> **Exercise passage**:
*-*-*
They rolled him out in 1988 with “Power Metal,” their fourth album as a floofy-haired glam-metal band. The ’90 tour backed the rebranding of Pantera on “Cowboys from Hell” as a more ferocious pioneer of groove metal with Anselmo singing more like Tom Araya than Rob Halford.
During their visit, they did not make friends with Eviction.
“They did a [B.S.] move and had the tour manager pull our plug while we were playing our last song of our set,” recalls former Eviction bassist Ted Williams. “Needless to say, that did not go over well with our local fans, and some of the more artistically creative fans just happened to have spray paint and tagged the hell out of their tour RV. Not that we sanctioned that type of act…”
Anselmo did not mention that in the 1991 story “PHIL: A teen idol but a mother’s worst fear,” part of a series on 21-year-olds that won PG photographer John Kaplan a Pulitzer Prize for feature photography. Anselmo, photographed shirtless with his pet boa constrictor, talked about growing up in New Orleans with hippie parents and being inspired lyrically by writers like Stephen King and Edgar Allan Poe.
“I love horror. I’m a big Manson and Hitler fan,” he said, before clarifying, “Not them, but the mystique, power and eeriness of it all. They had genius, but were criminally insane.”
Pantera channeled its form of insanity into 1992’s “Vulgar Display of Power,” ranked 10th on the list of 100 Greatest Metal Albums of All Time by Rolling Stone. The latter also ranked the band’s followers as “the ugliest fans in the world.”
“A lot of them are, and they’re proud of it,” Paul told the PG in 1994, before Pantera headlined that summer’s heaviest tour with Biohazard and Sepultura at Star Lake. The PG called it “more brutal than a Manson family picnic.”
*-*-*
> **Exercise data**:
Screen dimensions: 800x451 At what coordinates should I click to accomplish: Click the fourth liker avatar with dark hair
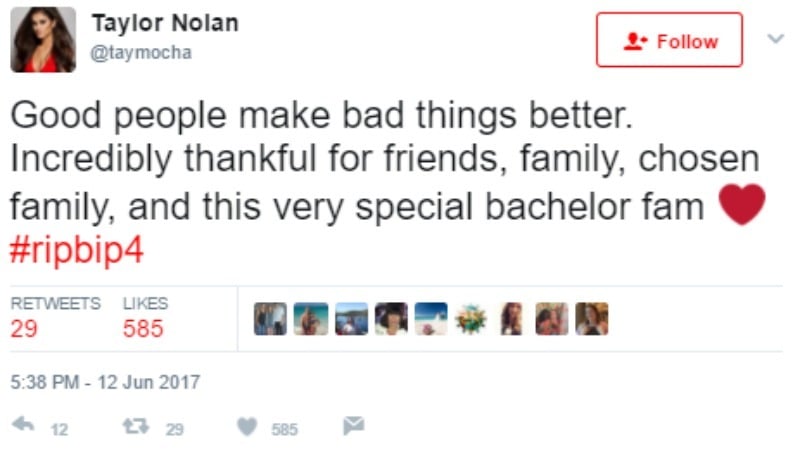point(390,319)
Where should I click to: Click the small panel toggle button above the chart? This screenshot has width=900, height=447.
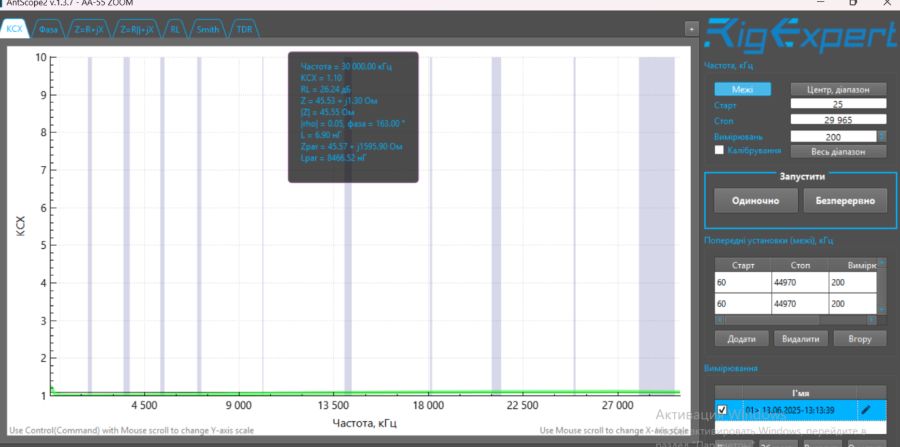coord(690,29)
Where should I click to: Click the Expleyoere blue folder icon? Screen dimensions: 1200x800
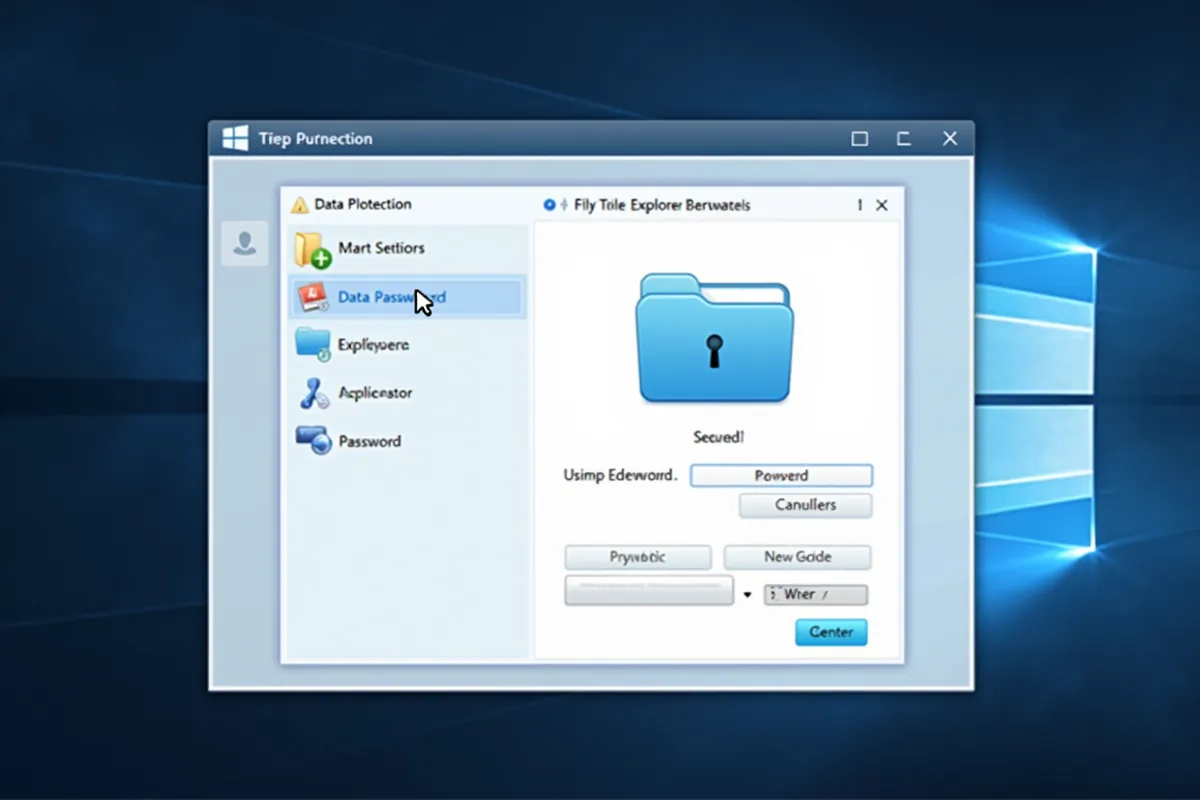click(312, 345)
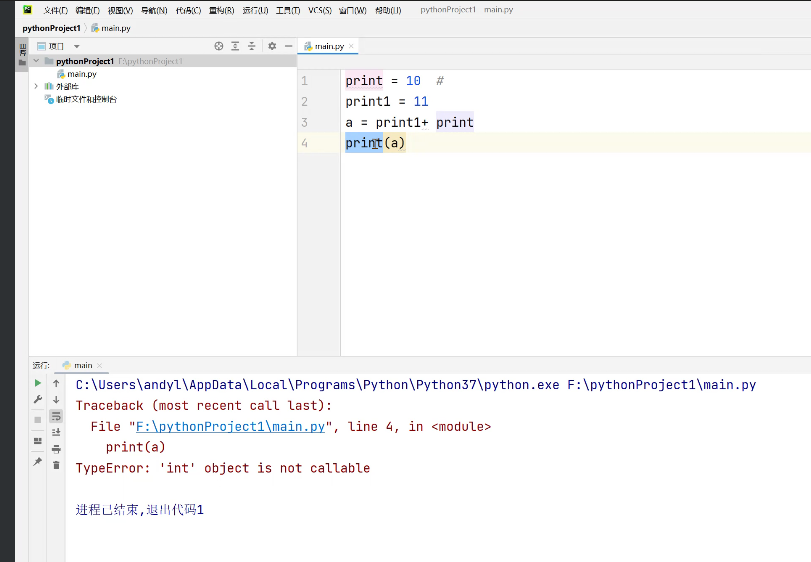
Task: Open Project panel gear settings
Action: (271, 46)
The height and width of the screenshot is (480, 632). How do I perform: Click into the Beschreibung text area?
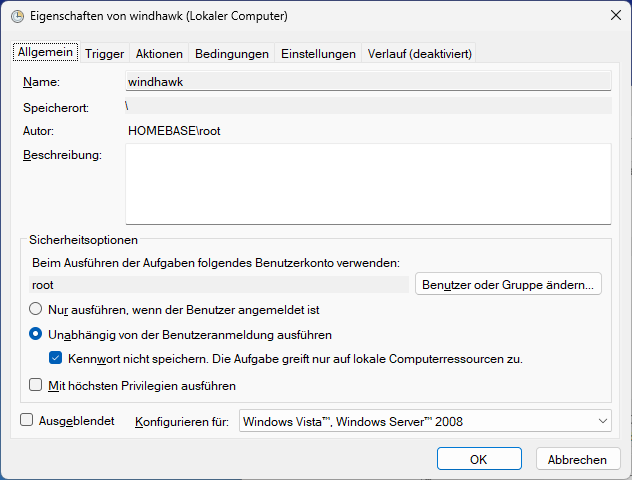tap(368, 184)
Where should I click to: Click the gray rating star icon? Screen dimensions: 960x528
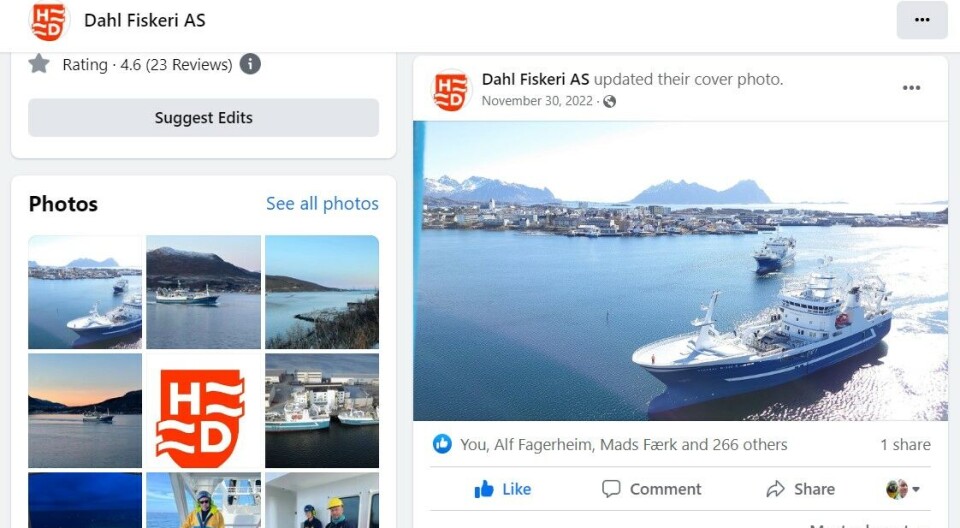(x=39, y=64)
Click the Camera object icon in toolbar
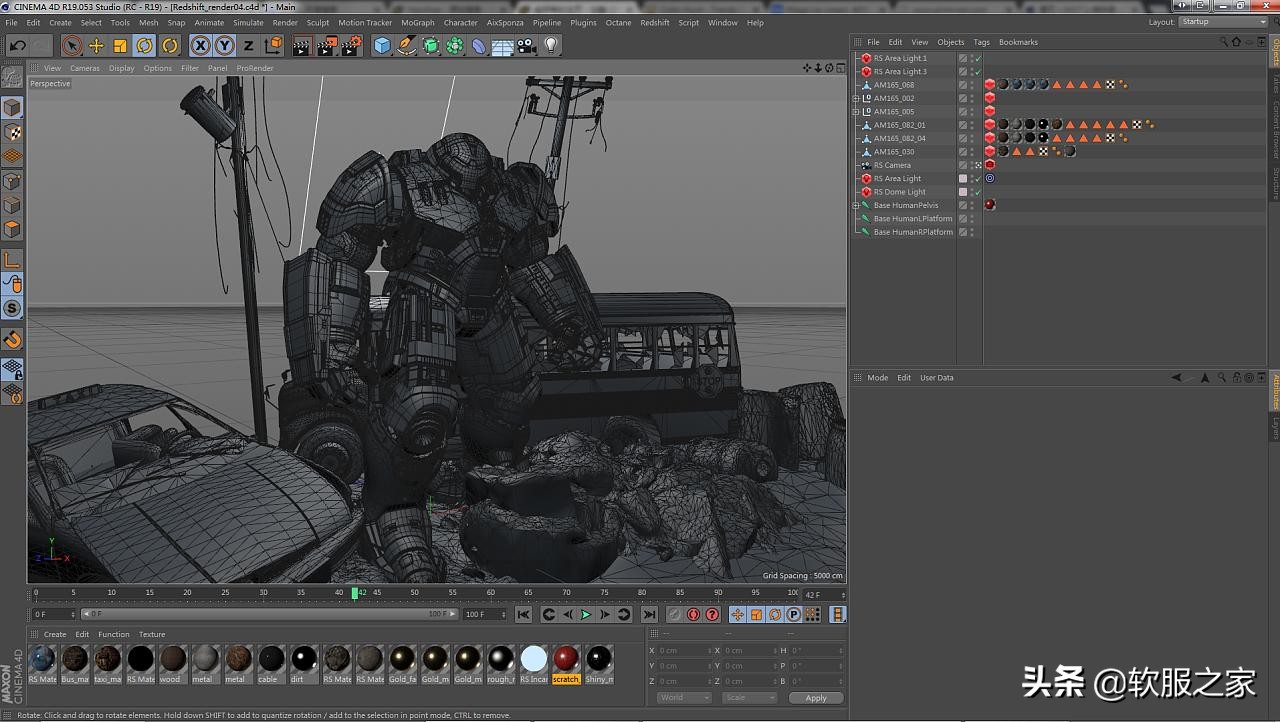 click(x=526, y=45)
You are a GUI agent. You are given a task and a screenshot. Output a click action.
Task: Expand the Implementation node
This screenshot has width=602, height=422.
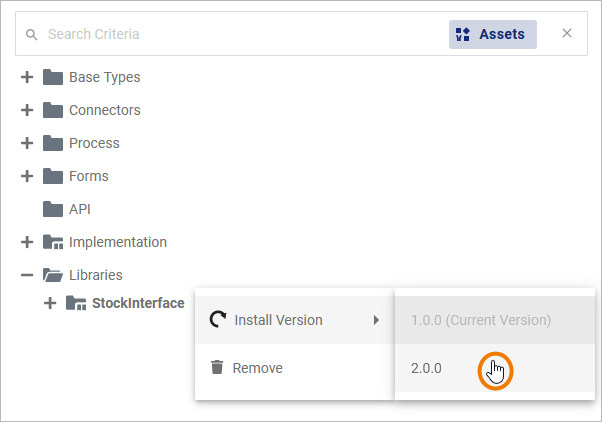pyautogui.click(x=27, y=242)
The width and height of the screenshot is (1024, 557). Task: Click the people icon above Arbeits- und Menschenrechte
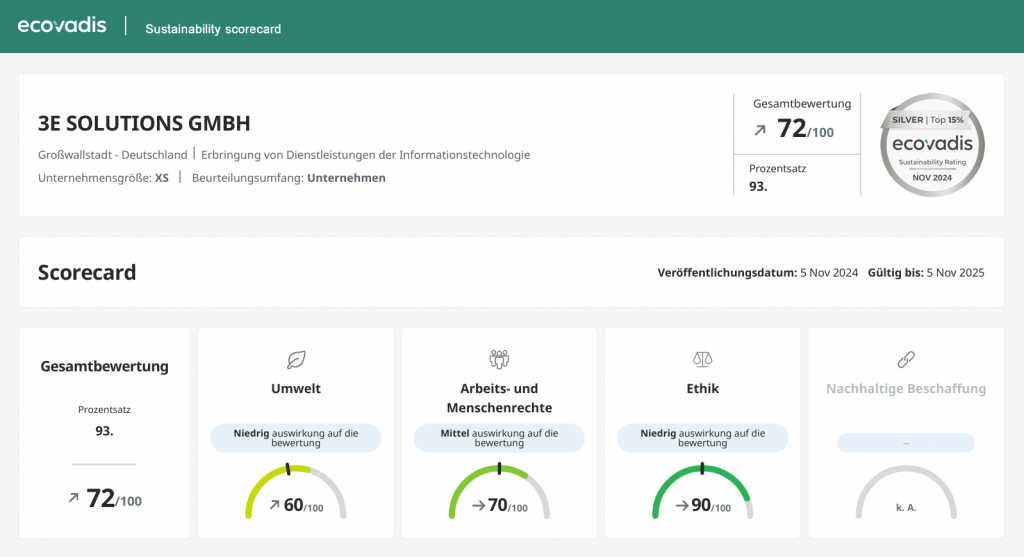pyautogui.click(x=499, y=359)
*-*-*
> **Parts of the exercise**:
1. From the Pantera passage, extract word for word the part starting with "Anselmo did not" and going on through "Edgar Allan Poe.".
2. Extend the passage about Pantera, picking up right after its final sentence.
The items aren't needed for any of this.

> **Exercise responses**:
1.
Anselmo did not mention that in the 1991 story “PHIL: A teen idol but a mother’s worst fear,” part of a series on 21-year-olds that won PG photographer John Kaplan a Pulitzer Prize for feature photography. Anselmo, photographed shirtless with his pet boa constrictor, talked about growing up in New Orleans with hippie parents and being inspired lyrically by writers like Stephen King and Edgar Allan Poe.

2.
One of the Pantera uglies was Ozzy Osbourne himself, and that connection was in full swing with the band’s trips to Pittsburgh to play Ozzfest (in 1997 and 2000) and also 1999 with Black Sabbath at the Civic Arena, which, according to the PG review, “showed how far the metal scene has drifted toward aggression since the days of ‘Paranoid.’”
If you were at the Arena on March 6, 2001, you saw the final Pittsburgh Pantera show with the Abbott brothers. After finishing that tour supporting ninth album “Reinventing the Steel,” the band took a break in Japan in August. During that time, Anselmo launched the side project Down, to go with his other side project, Superjoint Ritual.
Putting Pantera on hold did not sit well with the rest of the band and what ensued was a nasty war of words, especially between Dimebag and Anselmo, who threw accusations of drunkenness and drug abuse back and forth in the press. They called it quits in November 2003.
In December 2004, 10 days after Damageplan, the new band from the Abbott brothers, played the Rock Club at Station Square, Dimebag was shot and killed by a deranged fan with incoherent motives at a Columbus nightclub.
Paul, who went on to play in the supergroup Hellyeah, never reconciled with Anselmo for his harsh words about Dimebag and resisted any talk of a reunion, saying that without his brother, “it just doesn't make any sense.” He died from heart disease in 2018 at 54.
The half-Pantera
To some of those “ugly” fans, what’s followed is a “cash grab” — there’s no Pantera without the Abbott brothers. So right now, there’s no Pantera even if Anselmo and Brown have been calling it that since a 2022 tour with Wylde and Anthrax drummer Charlie Benante.
They’ve now played more than 100 shows together, one of them at Star Lake in July 2023.
There was no shortage of love for Pantera in Birmingham, where Anselmo took the stage saying, “This set goes out to Dimebag and Vince, and all you massive Black Sabbath people out there. We love you all, man.”
Then, one of the most intense, no-fun bands of the long day raged through “Cowboys from Hell” and “Walk” before slapping fans with two Sabbath covers, “Planet Caravan” and “Electric Funeral.”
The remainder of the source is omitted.